We hold that where as here a defendant requests that his cases be brought forward for imposition of sentence in order that he may have standing to file a petition for annulment under RSA 651:5, the trial court has jurisdiction to grant the relief requested.
On the facts presented here, however, little purpose would be served by imposing a retroactive sentence merely to render the defendant eligible to present a petition for annulment. In the case before us, absent consecutive sentencing, the defendant would have been released more than three years ago from the maximum term of imprisonment which could have been imposed for any of his convictions. Unlike the defendant in State v. Doe, 117 N.H. 259, 372 A.2d 279 (1977), the defendant here was under twenty-one years of age at the time of his conviction and if he had actually been imprisoned could seek an annulment under RSA 651:5 III. While that section on its face applies only to young persons sentenced to imprisonment, we have previously held that
it would clearly do violence to the intent of this statute to deny its benefits to defendants like this one.. . , [I] t does no violence to the language of the statute to hold that the lesser punishment ... is included in the greater punishment of imprisonment.
Doe v. State, 114 N.H. 714, 718, 328 A.2d 784, 786-87 (1974). While a marking of “continued for sentence” may not invariably be meant as the least onerous punishment, it is fair to assume that where no request for imposition of a period of imprisonment or sentence has been made by the State for many years following the conviction, it may be treated as a lesser included punishment for purposes of RSA 651:5 III.

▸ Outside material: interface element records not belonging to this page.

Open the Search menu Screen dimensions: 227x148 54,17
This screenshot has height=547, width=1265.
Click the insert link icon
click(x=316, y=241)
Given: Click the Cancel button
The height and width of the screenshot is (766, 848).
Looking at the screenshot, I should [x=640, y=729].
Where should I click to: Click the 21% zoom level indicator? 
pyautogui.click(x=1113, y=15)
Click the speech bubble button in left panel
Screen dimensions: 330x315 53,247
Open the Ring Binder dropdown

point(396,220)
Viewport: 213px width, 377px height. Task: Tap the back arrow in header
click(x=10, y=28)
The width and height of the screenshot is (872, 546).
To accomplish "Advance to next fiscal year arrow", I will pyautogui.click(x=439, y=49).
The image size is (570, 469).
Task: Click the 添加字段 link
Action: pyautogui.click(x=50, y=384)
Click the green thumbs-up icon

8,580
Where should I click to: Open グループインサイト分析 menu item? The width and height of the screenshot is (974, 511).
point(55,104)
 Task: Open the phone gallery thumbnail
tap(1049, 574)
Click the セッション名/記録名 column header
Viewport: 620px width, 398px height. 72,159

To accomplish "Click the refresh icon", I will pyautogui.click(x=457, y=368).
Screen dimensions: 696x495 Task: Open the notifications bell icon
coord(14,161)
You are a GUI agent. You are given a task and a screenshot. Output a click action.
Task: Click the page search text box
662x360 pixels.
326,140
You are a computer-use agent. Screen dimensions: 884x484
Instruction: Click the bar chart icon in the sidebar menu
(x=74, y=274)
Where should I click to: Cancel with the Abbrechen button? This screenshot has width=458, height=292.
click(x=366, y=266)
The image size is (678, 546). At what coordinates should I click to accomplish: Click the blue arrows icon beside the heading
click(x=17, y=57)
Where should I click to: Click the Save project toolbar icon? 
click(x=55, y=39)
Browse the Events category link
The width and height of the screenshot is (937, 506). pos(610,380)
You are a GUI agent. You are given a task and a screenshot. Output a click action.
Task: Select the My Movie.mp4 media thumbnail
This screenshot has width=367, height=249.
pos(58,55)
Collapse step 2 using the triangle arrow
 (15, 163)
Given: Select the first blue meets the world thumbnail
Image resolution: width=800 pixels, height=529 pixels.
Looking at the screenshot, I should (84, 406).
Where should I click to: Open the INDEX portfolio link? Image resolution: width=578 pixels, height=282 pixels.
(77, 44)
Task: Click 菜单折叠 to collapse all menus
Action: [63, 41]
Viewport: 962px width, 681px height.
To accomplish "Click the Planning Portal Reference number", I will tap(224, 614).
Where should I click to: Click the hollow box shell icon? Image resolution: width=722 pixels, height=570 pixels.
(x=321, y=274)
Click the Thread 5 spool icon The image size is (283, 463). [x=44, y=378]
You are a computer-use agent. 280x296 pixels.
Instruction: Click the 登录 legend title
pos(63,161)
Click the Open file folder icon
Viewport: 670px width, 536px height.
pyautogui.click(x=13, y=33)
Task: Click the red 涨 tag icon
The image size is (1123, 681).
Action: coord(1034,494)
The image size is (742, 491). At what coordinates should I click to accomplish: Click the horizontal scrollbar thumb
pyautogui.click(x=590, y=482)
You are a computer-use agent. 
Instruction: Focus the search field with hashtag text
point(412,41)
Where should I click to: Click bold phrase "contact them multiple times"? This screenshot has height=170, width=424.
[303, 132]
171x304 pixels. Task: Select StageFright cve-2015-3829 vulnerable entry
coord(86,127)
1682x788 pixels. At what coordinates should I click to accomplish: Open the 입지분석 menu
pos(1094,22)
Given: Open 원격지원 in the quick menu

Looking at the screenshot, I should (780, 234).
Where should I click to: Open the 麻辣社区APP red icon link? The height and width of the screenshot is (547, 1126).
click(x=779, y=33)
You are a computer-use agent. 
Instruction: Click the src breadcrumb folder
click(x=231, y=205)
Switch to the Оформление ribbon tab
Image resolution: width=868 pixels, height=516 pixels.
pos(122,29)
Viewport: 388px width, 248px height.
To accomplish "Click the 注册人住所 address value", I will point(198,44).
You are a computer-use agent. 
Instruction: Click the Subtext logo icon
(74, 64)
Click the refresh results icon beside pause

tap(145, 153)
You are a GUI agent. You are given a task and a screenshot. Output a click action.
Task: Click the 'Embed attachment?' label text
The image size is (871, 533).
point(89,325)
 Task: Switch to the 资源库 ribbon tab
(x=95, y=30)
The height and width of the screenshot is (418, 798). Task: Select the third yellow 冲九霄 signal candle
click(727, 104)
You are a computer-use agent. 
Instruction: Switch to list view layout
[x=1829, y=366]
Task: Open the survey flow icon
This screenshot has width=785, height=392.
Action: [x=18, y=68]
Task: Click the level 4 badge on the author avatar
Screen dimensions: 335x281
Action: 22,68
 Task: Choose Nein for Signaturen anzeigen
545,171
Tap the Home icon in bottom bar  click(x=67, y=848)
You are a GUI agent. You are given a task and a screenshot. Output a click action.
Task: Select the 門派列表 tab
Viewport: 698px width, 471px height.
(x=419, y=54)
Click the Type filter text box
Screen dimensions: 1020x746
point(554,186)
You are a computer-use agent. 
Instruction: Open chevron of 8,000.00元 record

Our holding furthers the purpose of the annulment statute to afford an offender, especially a youthful offender, “a chance to start *693anew without this stigma in his records.” N.H.S. Jour. 1643 (1971) quoted in Doe v. State, 114 N.H. at 717, 328 A.2d at 786. See also Federal Youth Corrections Act, 18 U.S.C. § 5021 (1964). It does not unduly broaden the class of persons eligible to present petitions for annulment under RSA 651:5 III, because such petitions cannot in any event be brought in the three years immediately following conviction. The court considering the merits of the petition for annulment may of course take the defendant’s conduct since the conviction and the length of time elapsed since a case was “continued for sentence” into account in determining whether an annulment “will be consistent with the public welfare.” RSA 651:5 V.
Reversed and
Remanded for consideration of the merits of the petition to annul.
GRIMES, J., did not sit; the others concurred.